Özel hastanelere de, devletin belirlediği tutarın, yüzde 20’sinden fazlasını
hasta sahibinden almak yasaklanıyor .
Tamam ama yasaklamalarla olay bitecek mi?
Örneğin; kamudaki bazı doktorlar, hastalarından açıktan para almayacak mı?
Muayenehanesi olan doktorlar ve kamudaki bazı doktorlar, özel hastanelerde,
kayıtdışı olarak tek başına ya da hastanedeki diğer doktorlarla birlikte
çalışmayacak mı? En önemlisi, devletin düşük bedel belirlediği operasyonlarda
(örneğin sezaryenle doğum, beyin ameliyatı, ortopedi vs. de) hasta sahibi, yüzde
20’yi aşan bir tutarı, kayıtdışı olarak açıktan ödemeye zorlanmayacak mı?
BANKA HESAPLARI
Son zamanlarda yaygınlaşan bir başka uygulama da banka hesapları ile ilgili...
Bazı meslek grubunda olanlara, yazılar gönderilip, banka hesaplarının izlendiği
ve daha fazla kazanç göstermeleri gerektiği hatırlatılıyor.
Yazılar, defterler kapanıp KDV beyannameleri verildikten sonra gönderilmesi
yerine Aralık ya da Ocak ayı başlarında gönderilseydi, bazı mükelleflere yönelik
ciddi etkisi olabilirdi.
Gecikmeli gönderme etkisini azalttı ama bazı mükelleflerde, banka sisteminin
dışına çıkma eğilimini artırdı. Örneğin; "Banka hesaplarımıza giren çıkan
paradan hareketle, ilave kazanç beyanı isteniyor. Kaldı ki hesabımıza giren her
para gelir değil.
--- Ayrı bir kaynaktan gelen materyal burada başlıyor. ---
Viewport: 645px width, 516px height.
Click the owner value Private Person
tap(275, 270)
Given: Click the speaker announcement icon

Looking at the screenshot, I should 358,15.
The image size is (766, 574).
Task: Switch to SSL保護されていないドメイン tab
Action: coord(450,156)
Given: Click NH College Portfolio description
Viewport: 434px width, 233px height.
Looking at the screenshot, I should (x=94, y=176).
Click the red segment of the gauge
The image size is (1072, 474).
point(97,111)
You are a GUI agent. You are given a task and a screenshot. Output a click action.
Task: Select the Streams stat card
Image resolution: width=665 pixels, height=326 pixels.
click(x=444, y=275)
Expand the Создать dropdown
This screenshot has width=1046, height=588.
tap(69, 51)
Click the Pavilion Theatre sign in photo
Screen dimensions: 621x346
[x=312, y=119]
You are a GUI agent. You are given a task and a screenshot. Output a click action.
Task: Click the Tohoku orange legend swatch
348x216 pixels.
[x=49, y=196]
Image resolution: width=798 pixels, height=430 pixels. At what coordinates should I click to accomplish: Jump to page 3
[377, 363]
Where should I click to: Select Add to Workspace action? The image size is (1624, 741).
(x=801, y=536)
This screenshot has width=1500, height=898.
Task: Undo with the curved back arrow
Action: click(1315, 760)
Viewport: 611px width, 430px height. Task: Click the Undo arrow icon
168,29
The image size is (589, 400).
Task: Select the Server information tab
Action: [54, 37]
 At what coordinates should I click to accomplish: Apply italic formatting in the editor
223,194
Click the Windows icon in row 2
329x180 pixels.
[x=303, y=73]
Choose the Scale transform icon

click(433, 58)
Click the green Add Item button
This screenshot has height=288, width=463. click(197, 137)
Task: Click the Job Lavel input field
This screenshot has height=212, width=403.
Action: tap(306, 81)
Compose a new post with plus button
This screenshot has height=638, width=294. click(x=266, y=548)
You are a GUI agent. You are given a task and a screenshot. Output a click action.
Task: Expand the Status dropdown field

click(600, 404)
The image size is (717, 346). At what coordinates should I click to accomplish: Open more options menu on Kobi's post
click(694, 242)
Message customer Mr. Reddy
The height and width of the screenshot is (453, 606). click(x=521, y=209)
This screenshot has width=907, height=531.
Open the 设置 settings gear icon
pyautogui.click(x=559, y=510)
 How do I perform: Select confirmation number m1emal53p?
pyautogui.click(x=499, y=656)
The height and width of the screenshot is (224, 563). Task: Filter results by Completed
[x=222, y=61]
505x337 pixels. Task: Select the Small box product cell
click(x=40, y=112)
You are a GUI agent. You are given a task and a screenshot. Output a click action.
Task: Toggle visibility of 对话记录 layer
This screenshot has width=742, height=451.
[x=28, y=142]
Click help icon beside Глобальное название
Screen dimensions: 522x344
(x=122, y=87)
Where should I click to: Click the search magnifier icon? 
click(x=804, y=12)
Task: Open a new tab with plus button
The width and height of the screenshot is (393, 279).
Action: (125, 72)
En iyisi, banka sisteminin dışında kalalım" denmeye başladı...
Özellikle avukatların hesabına yatırılan paraların önemli kısmı, müvekkilleri
adına icraya yapacakları ödemelerle, muhasebecilerin hesabına gelen paraların
önemli kısmı, defterini tuttuğu kişi ve kurumlar adına yatırılacak vergi ve
sigorta primleri ile ilgili...
Yapılan düzenlemelerin ve uygulamaların, kuşkusuz anlamlı nedenleri var ancak
olayın kayıtdışılığı körükleyici yönüne de dikkat etmek gerekiyor.